REQUIREMENT A: In the stock-profit text below, list each buy or sell action given in the worked example, with its day and price.

DOCUMENT:
■ ■ ■ ■ ■ ■ ■

Note - There can be no overlapping transactions. One transaction needs to be closed (a buy followed by a sell) before opening another transaction (another buy). We cannot first buy 2 stocks and then sell them, i.e. states like 'BBSS' are not allowed.
Nobody will laugh at you, if you didn't know this! It is very trivial, but still, I want to let you know that you cannot sell a stock before buying it! You cannot have a state "SB".
Example:
Consider the array of days as : [7,1,5,3,6,4] . The maximum profit can be achieved by (days are 0 based indexed):
- Buying at day 1 at price 1
- Selling at day 2 at price 5
- Buying at day 3 at price 3
- Selling at day 4 at price 6
The total profit is ((5 - 1) + (6 - 3)) = 7.
Approach :
Solution: O(N) Time & O(1) Space
Since, we can make any number of transactions, hence we need to find all the buying - selling point pairs, such that their cumulative profit is maximum possible.
WHAT:
Let us try to plot the array on a price vs day graph, and analyze how we can extract maximum profit:
The only points of interest are the peaks and the valleys.
- The valleys are the potential buying points.
- The peaks are the potential selling points.
Hence, we can pair all the corresponding valleys with peaks and the difference between their values will be the profit. We will add all such pairs differences to our result.
WHY:
Q) Why cannot we take dips (peak to valley points) into consideration?
R) If you will not take peak to valley point, then we are buying for a higher price and selling for a lower price, hence making a loss. We cannot bear such losses, when our career is concerned.
Also, we cannot make a pair of any point in the dip with the peak, because the profit of peak minus this dip point will be less than the profit of peak minus valley point.
The key point is we need to consider every peak immediately following a valley to maximize the profit. In case we skip one of the peaks (trying to obtain more profit), we will end up losing the profit over one of the transactions leading to an overall lesser profit.
HOW:
How can we make pairs of peaks and valleys?
- We will start with the first element as both the potential peak and the potential valley.

■ ■ ■ ■ ■ ■ ■

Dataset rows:
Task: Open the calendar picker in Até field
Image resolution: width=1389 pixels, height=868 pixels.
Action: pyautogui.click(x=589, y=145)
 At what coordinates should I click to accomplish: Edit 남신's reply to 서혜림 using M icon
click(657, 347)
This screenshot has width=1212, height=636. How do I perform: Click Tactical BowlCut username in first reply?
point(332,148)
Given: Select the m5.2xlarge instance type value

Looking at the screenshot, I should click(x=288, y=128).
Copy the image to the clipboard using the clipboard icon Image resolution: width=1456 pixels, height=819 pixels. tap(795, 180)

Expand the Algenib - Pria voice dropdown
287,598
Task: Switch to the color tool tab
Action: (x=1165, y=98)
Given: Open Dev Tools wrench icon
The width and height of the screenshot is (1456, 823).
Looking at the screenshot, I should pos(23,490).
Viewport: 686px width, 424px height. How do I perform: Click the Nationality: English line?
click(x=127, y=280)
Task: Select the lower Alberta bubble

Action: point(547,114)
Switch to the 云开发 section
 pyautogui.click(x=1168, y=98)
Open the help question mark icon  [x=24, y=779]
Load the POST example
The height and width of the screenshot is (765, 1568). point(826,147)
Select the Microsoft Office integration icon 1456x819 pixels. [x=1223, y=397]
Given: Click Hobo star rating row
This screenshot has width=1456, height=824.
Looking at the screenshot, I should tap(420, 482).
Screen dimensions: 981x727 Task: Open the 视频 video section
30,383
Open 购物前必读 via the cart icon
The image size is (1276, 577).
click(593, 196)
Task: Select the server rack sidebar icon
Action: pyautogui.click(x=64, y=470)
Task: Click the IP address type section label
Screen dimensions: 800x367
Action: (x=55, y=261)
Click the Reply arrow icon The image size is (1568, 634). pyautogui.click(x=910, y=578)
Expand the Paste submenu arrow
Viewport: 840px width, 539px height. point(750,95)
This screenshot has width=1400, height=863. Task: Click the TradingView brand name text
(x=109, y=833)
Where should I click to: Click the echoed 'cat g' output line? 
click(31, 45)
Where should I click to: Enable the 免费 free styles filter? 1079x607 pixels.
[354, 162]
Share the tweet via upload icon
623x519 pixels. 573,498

■ ■ ■ ■ ■ ■ ■

REQUIREMENT B: From the listing above, collect every line that contains the string "using", matching case exactly.

TASK SOLUTION A:
- Buying at day 1 at price 1
- Selling at day 2 at price 5
- Buying at day 3 at price 3
- Selling at day 4 at price 6

TASK SOLUTION B:
 At what coordinates should I click to accomplish: Edit 남신's reply to 서혜림 using M icon
Copy the image to the clipboard using the clipboard icon Image resolution: width=1456 pixels, height=819 pixels. tap(795, 180)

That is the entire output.